Collected data entries:
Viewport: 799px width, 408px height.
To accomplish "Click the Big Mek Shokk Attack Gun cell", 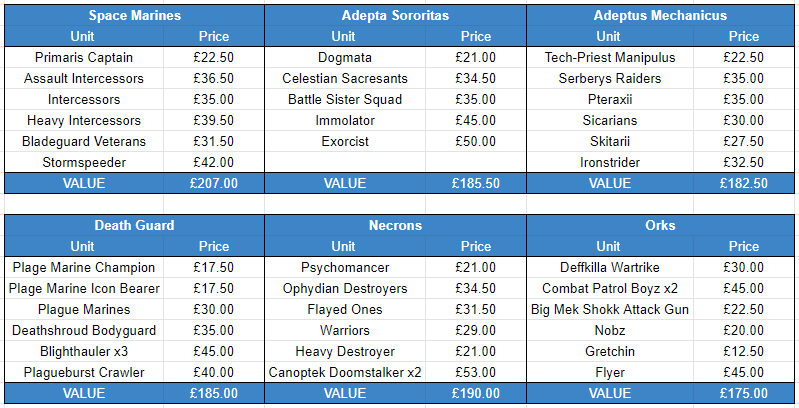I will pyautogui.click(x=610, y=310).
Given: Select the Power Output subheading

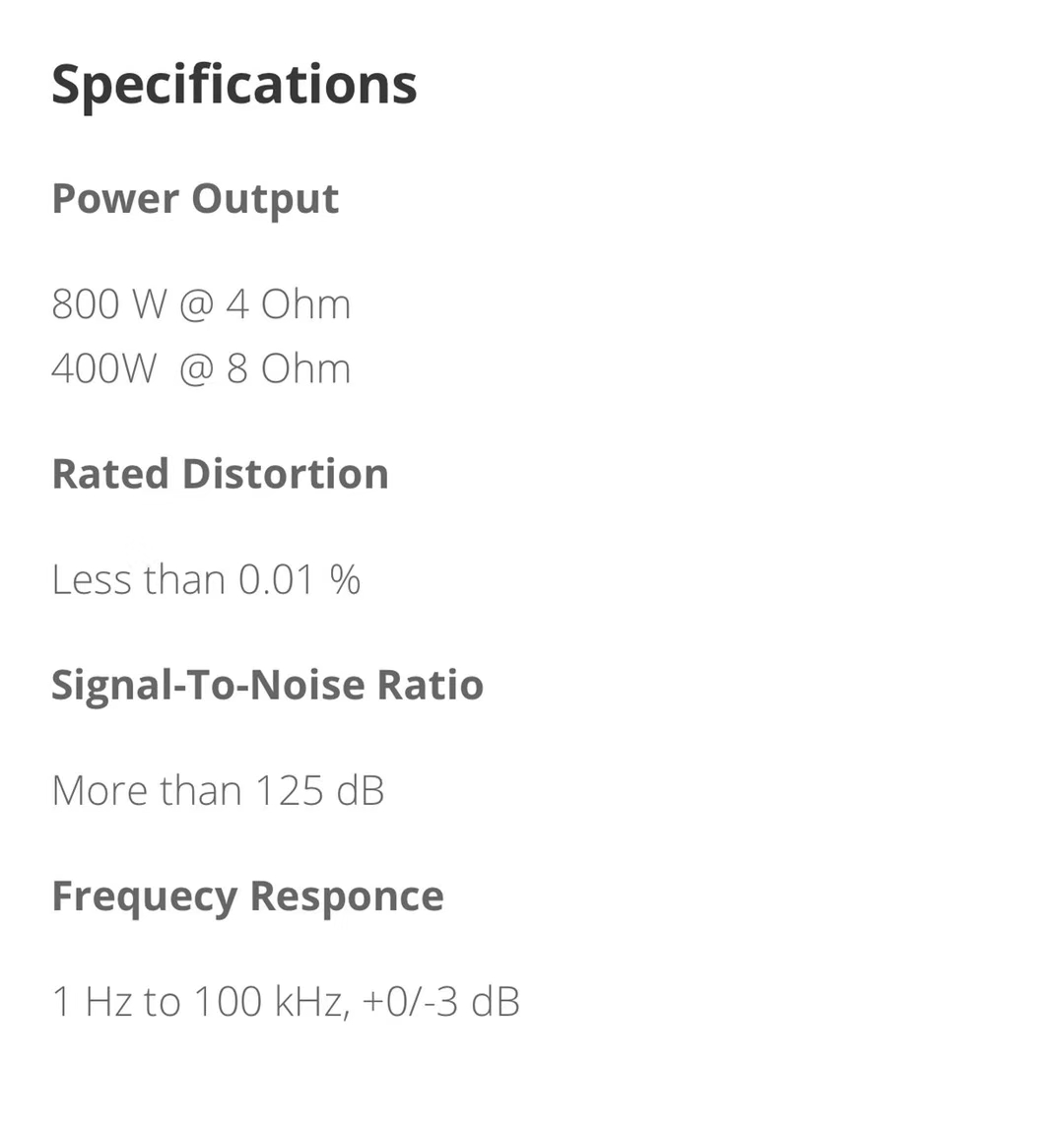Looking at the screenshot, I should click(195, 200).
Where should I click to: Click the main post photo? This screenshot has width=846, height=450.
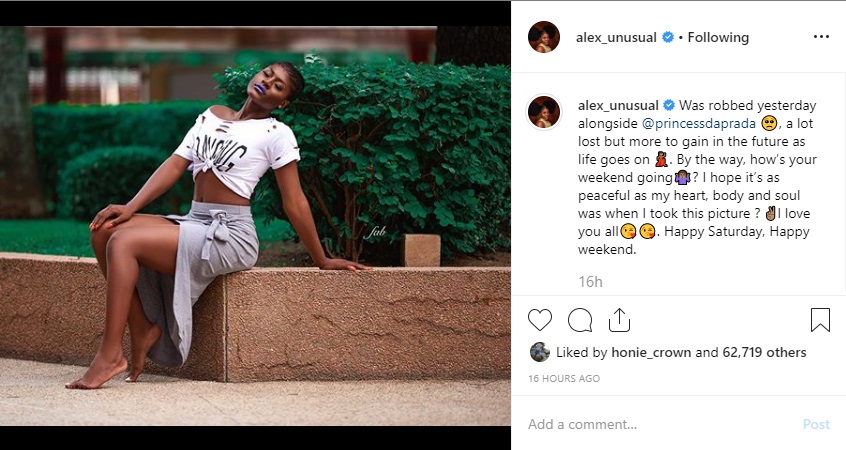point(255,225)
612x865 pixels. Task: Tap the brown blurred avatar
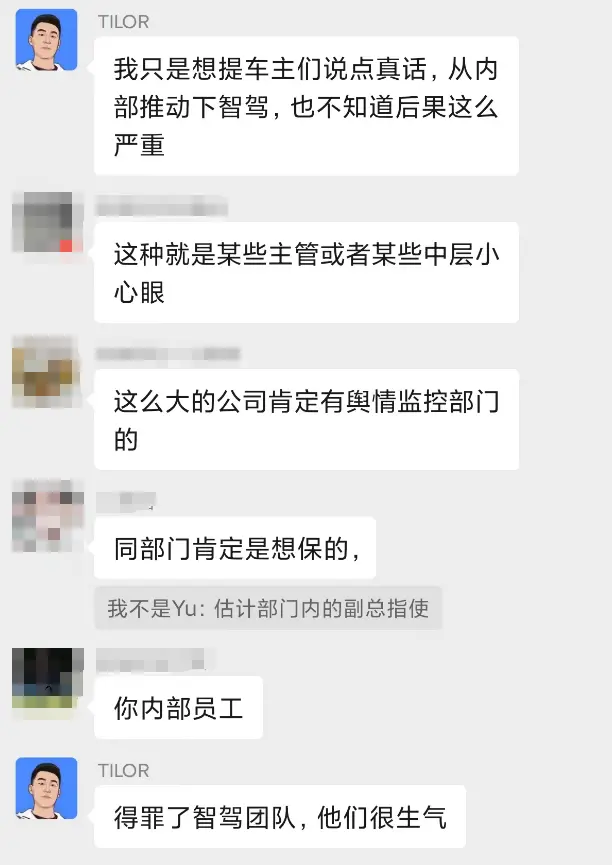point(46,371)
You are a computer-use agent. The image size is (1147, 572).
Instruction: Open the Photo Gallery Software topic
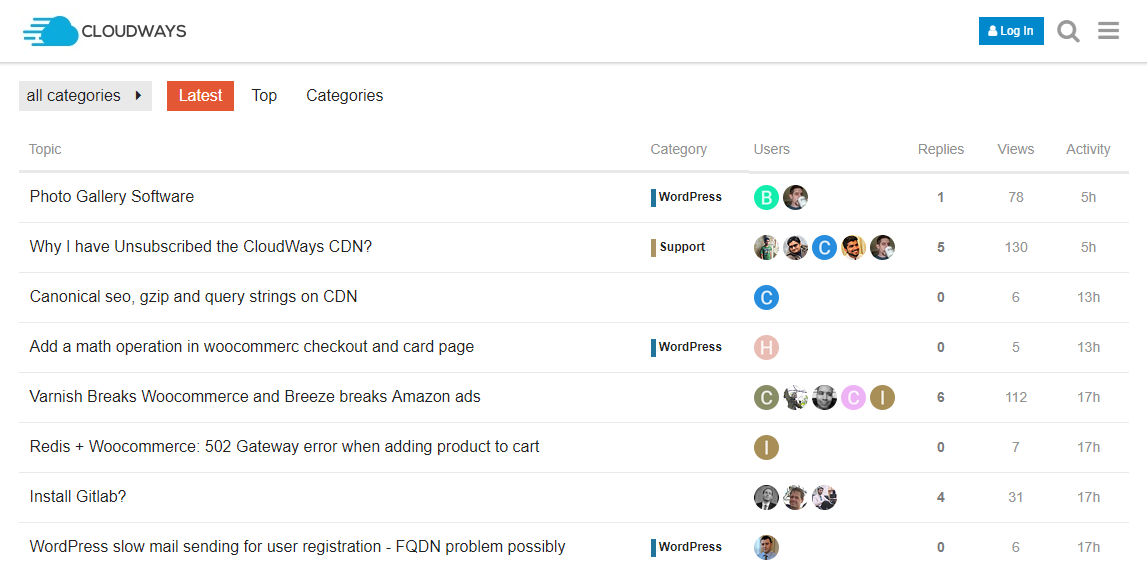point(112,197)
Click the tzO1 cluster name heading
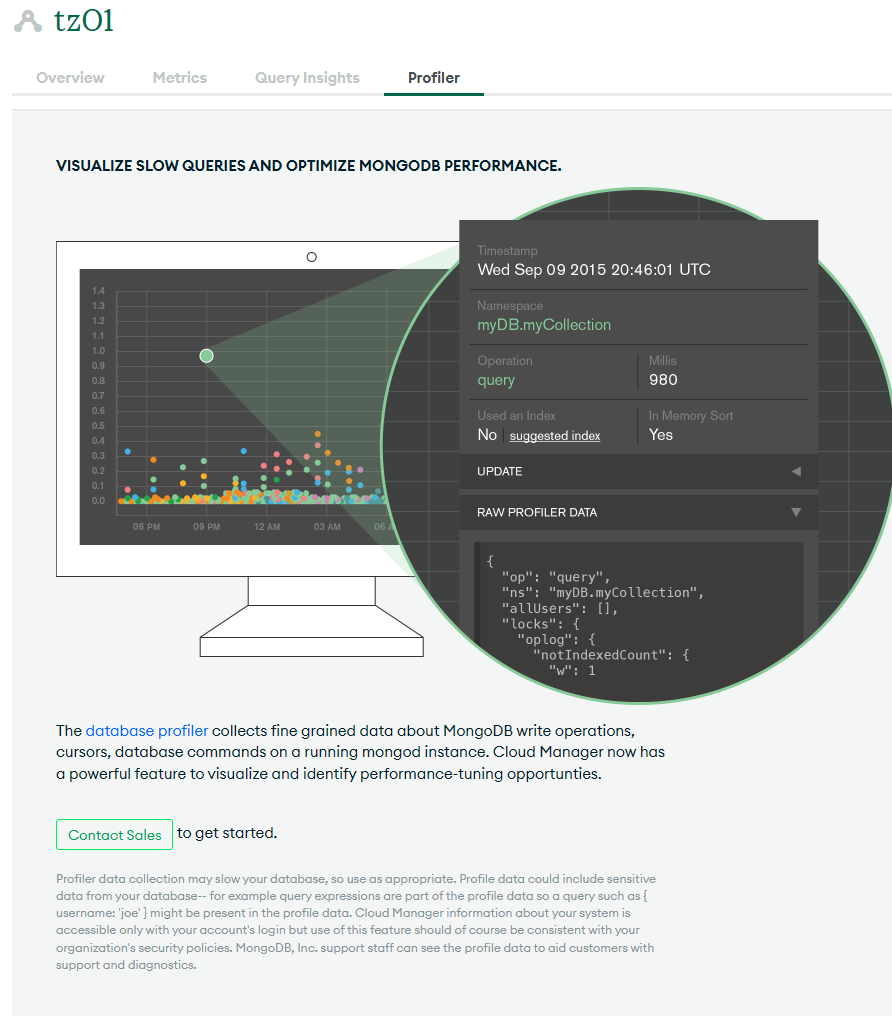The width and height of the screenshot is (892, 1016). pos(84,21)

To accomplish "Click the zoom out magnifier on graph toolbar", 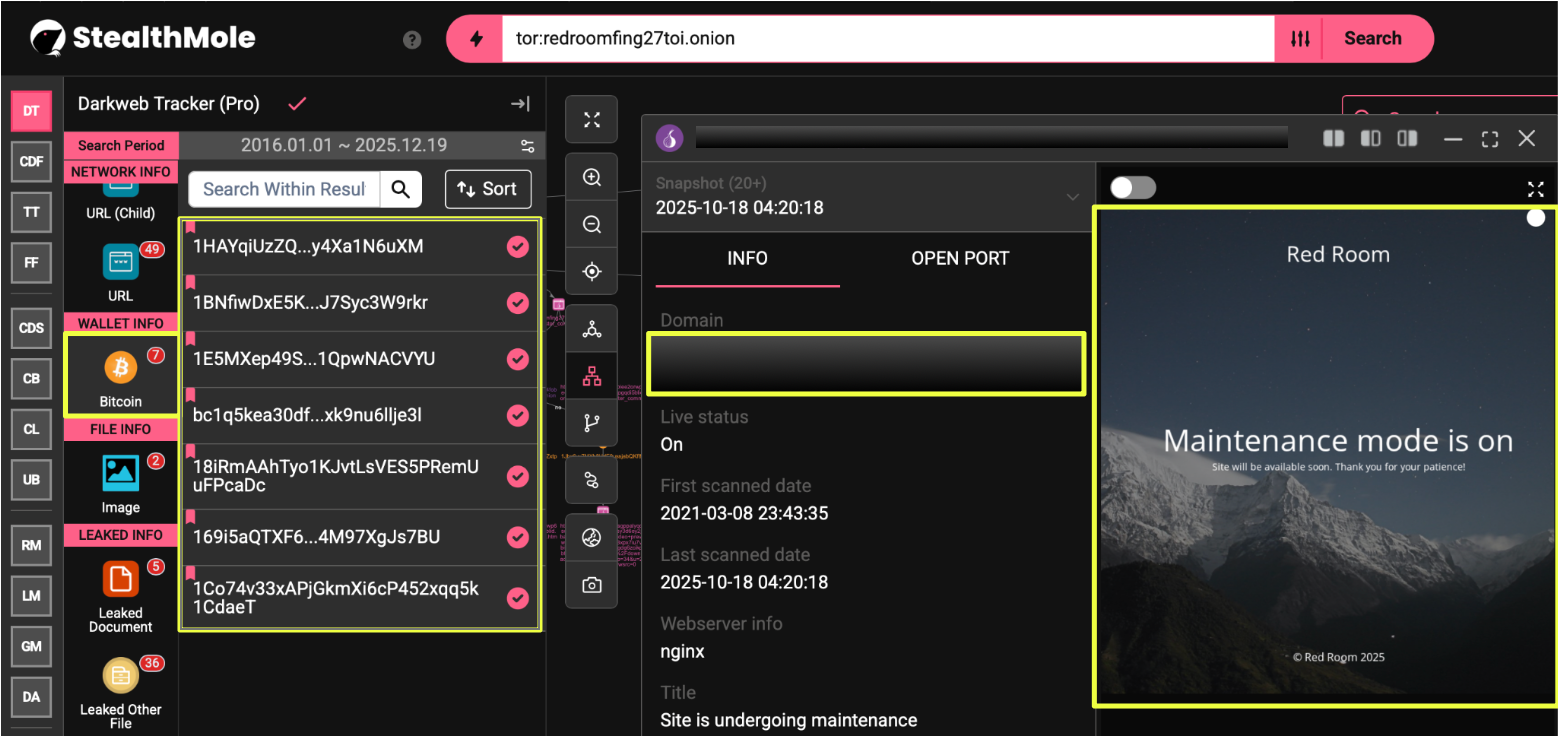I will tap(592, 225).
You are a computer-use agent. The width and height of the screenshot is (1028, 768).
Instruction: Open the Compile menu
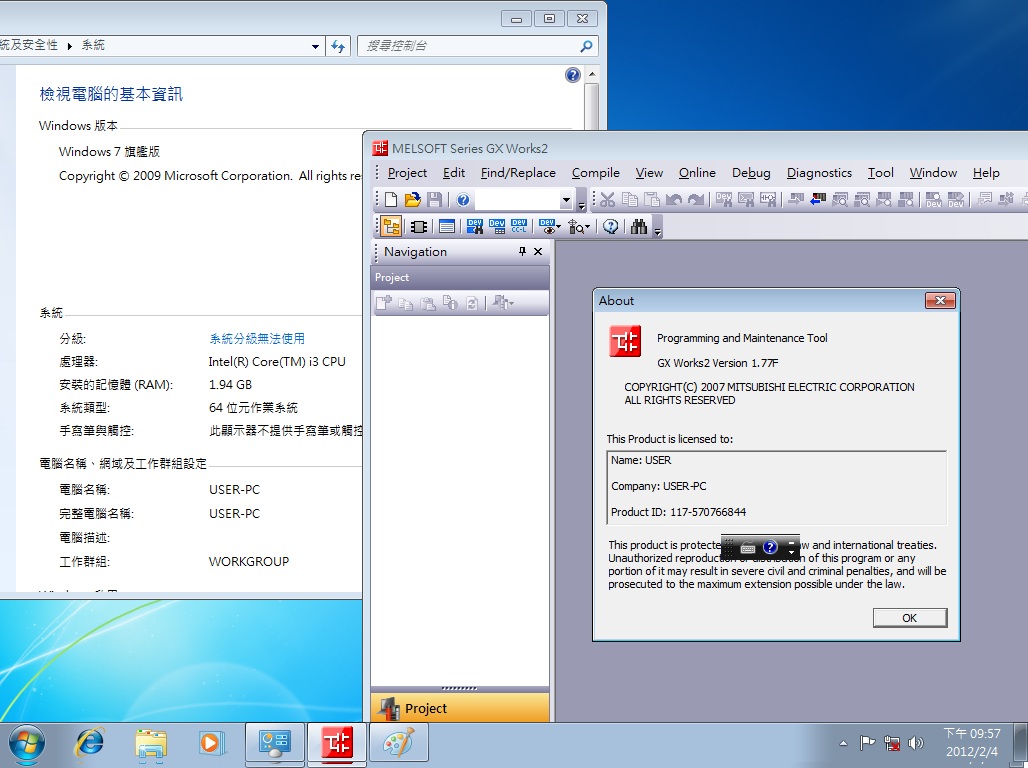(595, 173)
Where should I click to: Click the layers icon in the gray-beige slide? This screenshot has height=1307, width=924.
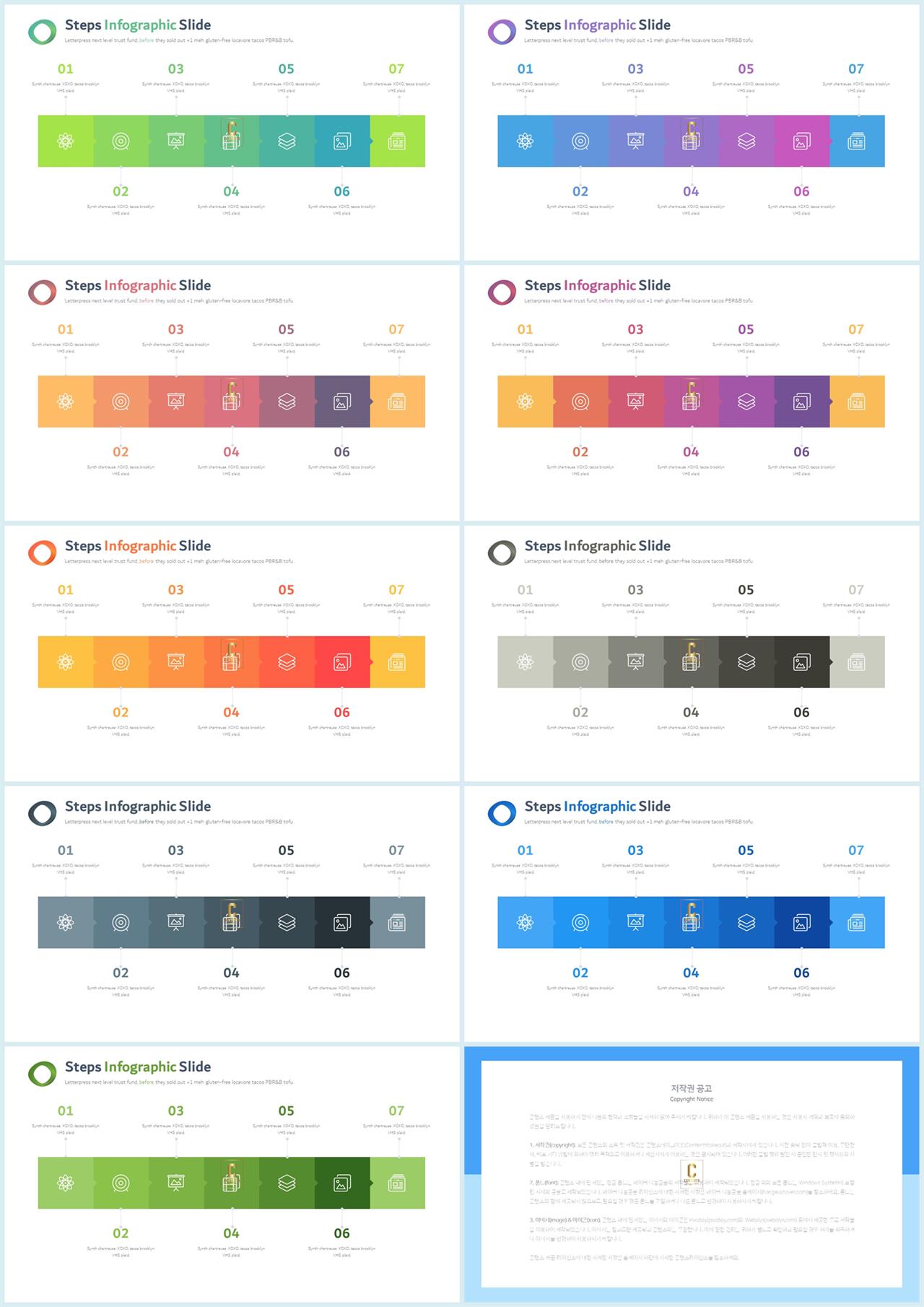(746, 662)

■ Problem details ■
Leaving out the pictures, please transcribe exactly the lines from the one that holds "Where should I click to: Click the layers" through the last line of the entries above, both included.

■ Completed exercise ■
Where should I click to: Click the layers icon in the gray-beige slide? This screenshot has height=1307, width=924.
(746, 662)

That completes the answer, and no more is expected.